Although reports are unconfirmed, Turkish security officials told Reuters that initial signs indicate the Kurdistan Workers' Party (PKK) insurgents were behind the attack. However, separate security sources in Turkey's mainly Kurdish southeast gave a different account, saying they believed ISIS militants were behind the bombing. The spokesman for the ruling Justice and Development Party (AKP), Omer Celik, said on Twitter he strongly condemned the 'act of terror'. 'But our determination to fight [terror] will become even greater,' he added.
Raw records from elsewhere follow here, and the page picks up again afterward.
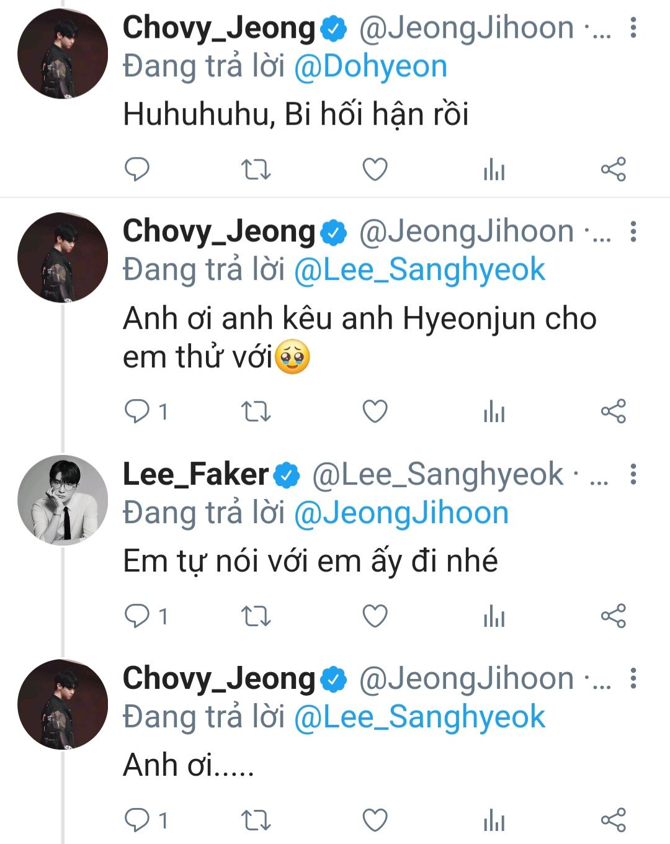Like the tweet mentioning Hyeonjun
This screenshot has height=844, width=670.
click(x=375, y=411)
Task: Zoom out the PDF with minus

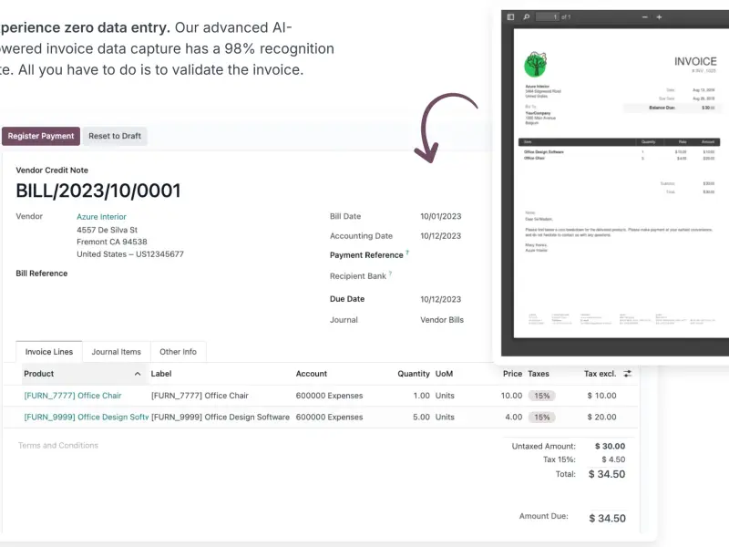Action: pos(645,16)
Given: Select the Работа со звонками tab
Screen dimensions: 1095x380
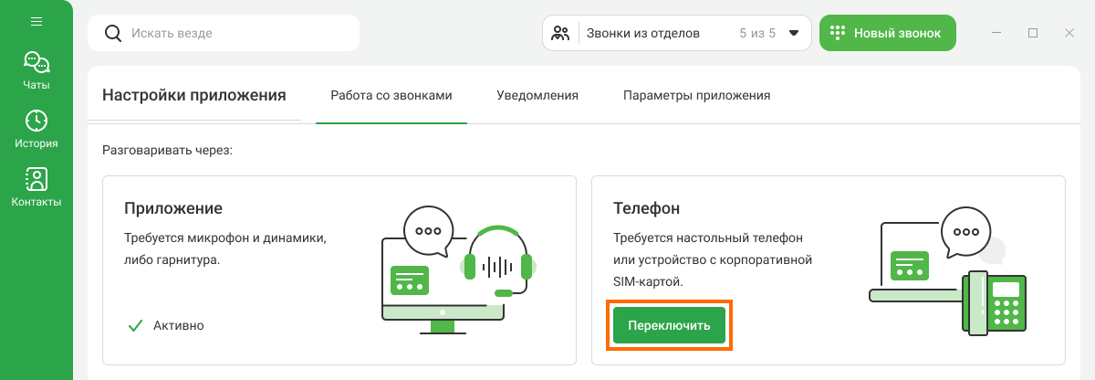Looking at the screenshot, I should [391, 95].
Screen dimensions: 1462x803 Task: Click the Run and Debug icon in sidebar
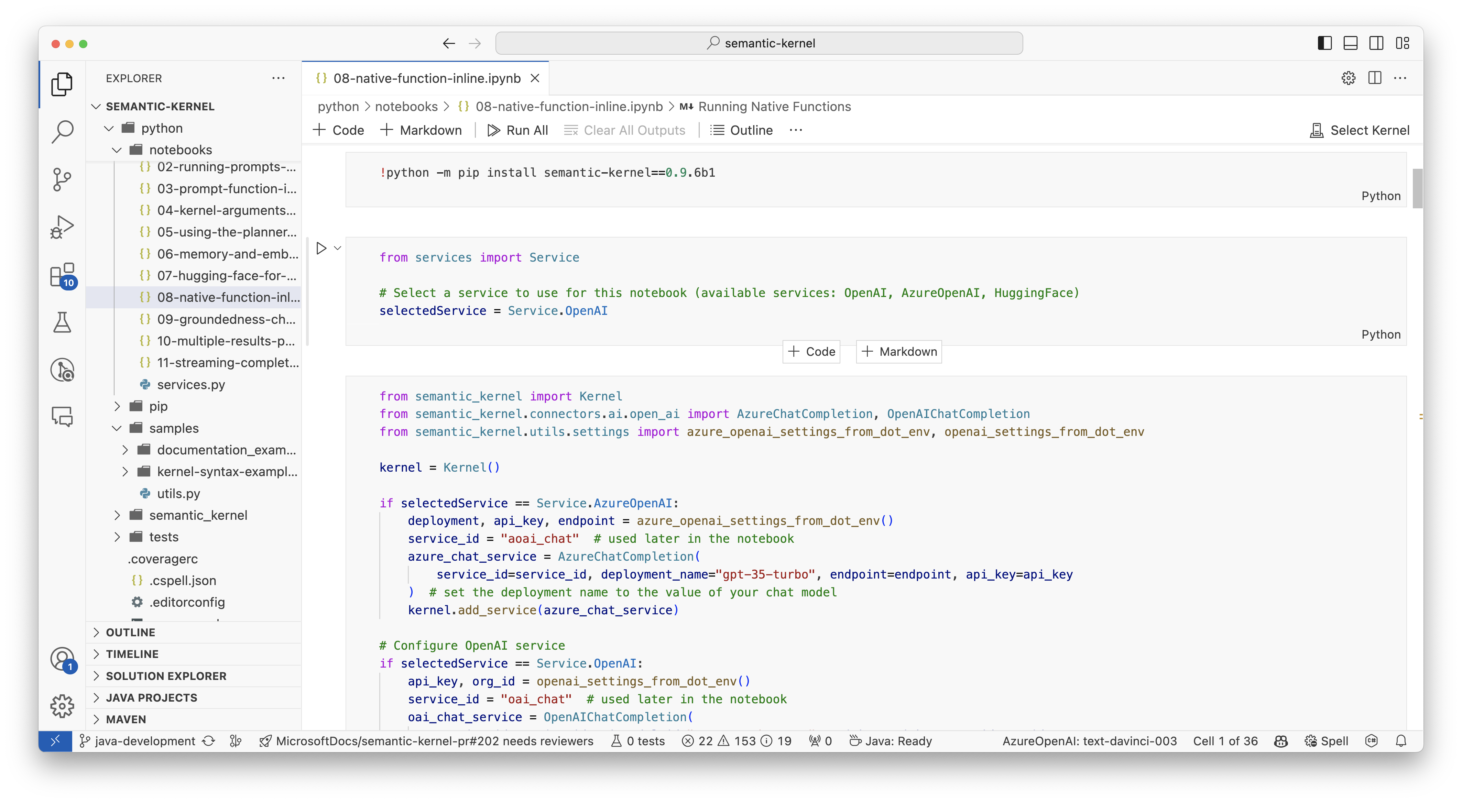click(x=62, y=225)
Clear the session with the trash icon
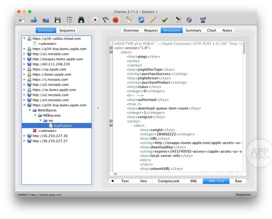Screen dimensions: 272x219 click(69, 20)
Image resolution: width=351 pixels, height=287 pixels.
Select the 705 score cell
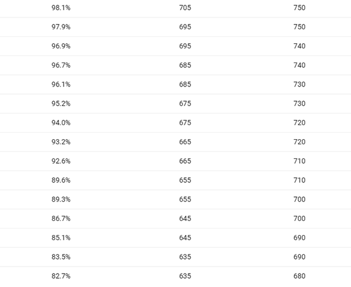tap(185, 8)
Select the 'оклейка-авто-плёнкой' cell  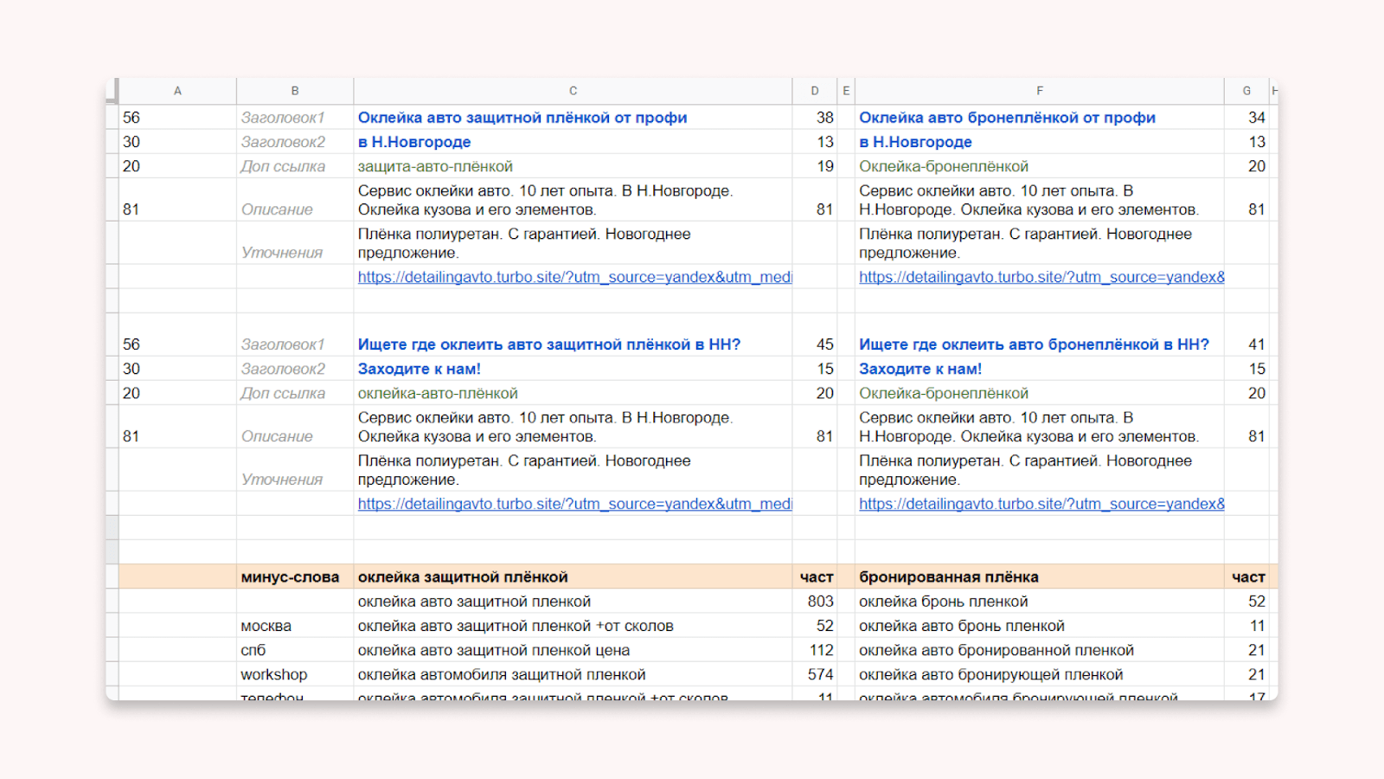tap(438, 393)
ISIS has been blamed for a string of bombings in the country since the middle of last year. A blast in Ankara on October 10 last year killed 103 people. Two suicide bombers in the October attack blew themselves up in a crowd of peace activists in Ankara, the bloodiest attack in the country's modern history. An attack on January 16 also killed 11 people, all German tourists, when a suicide bomber blew himself up in the tourist heart of Istanbul. Those attacks were blamed on ISIS jihadists, as were two other deadly bombings in the country's Kurdish-dominated southeast earlier in the year. Turkish authorities have in recent weeks detained several suspected ISIS members, with officials saying they were planning attacks in Istanbul and Ankara. But Turkey, a NATO member, faces multiple security threats.